◆ **The problem**: With the pictures removed, retype the lines from the one holding "Task: Toggle Methods category display" through the end of the records, exactly as written.

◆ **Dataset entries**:

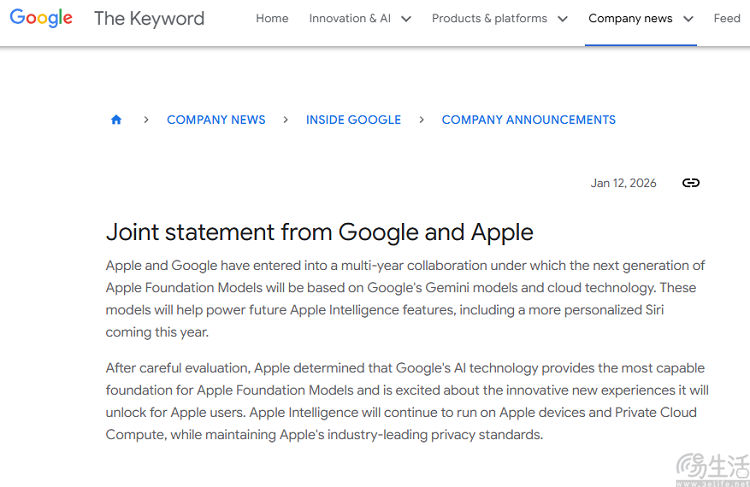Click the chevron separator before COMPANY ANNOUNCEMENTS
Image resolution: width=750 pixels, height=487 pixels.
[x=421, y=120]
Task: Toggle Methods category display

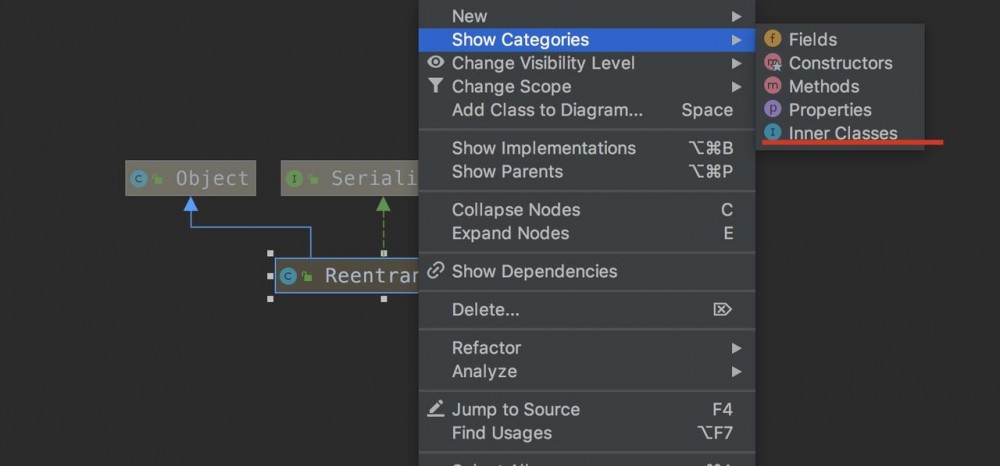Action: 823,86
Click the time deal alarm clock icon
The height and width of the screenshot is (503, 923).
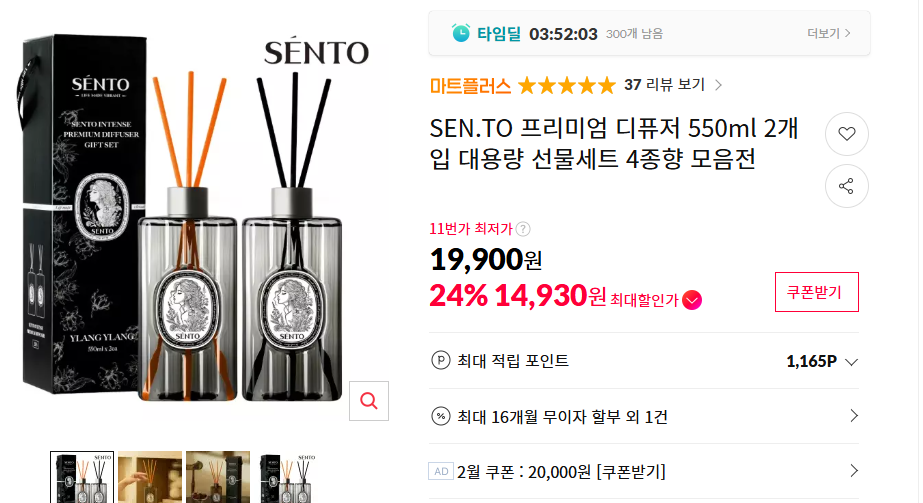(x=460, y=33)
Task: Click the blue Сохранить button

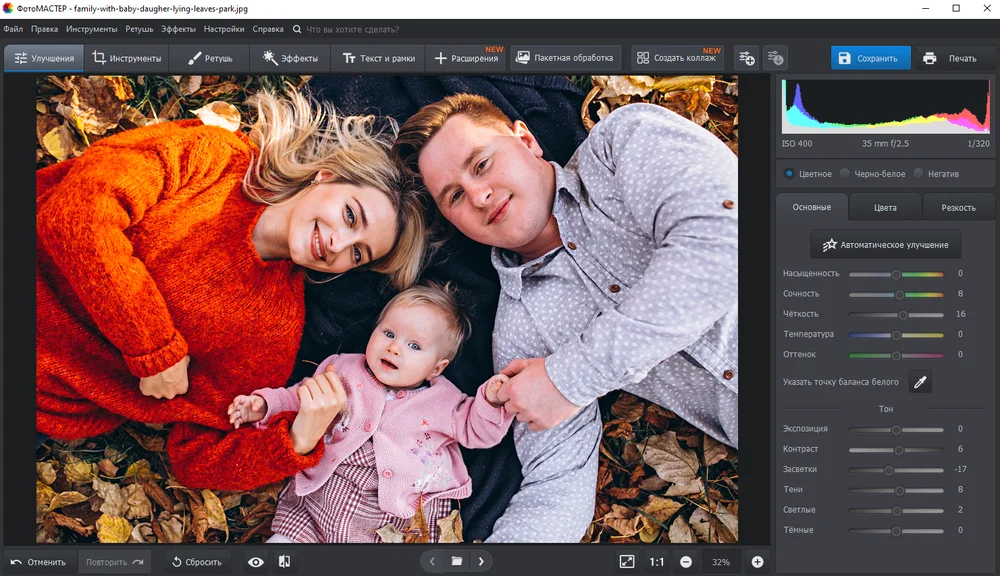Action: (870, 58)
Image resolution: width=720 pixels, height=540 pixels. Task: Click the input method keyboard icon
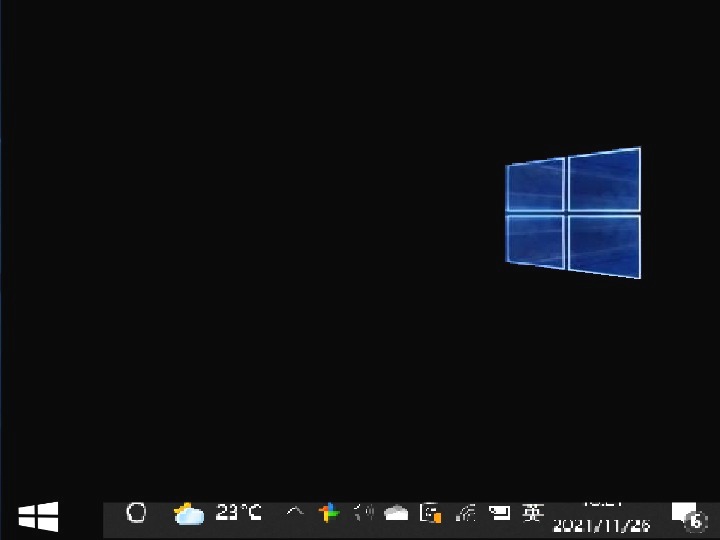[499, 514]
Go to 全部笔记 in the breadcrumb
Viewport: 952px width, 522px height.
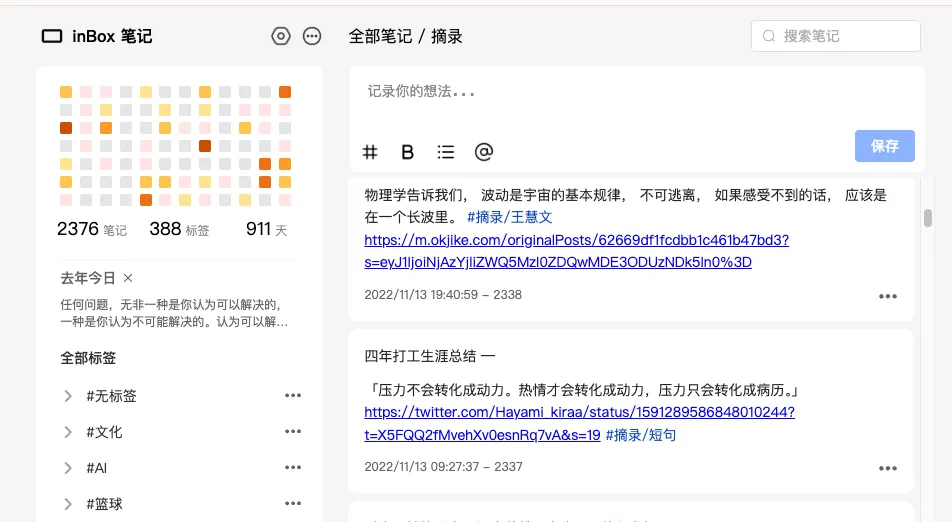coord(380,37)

◆ **Exercise response**:
Task: Toggle Methods category display

Action: 823,86
Click the time deal alarm clock icon
The height and width of the screenshot is (503, 923).
(x=460, y=33)
Task: Click the blue Сохранить button

Action: (870, 58)
Image resolution: width=720 pixels, height=540 pixels. Task: Click the input method keyboard icon
[499, 514]
Go to 全部笔记 in the breadcrumb
Viewport: 952px width, 522px height.
coord(380,37)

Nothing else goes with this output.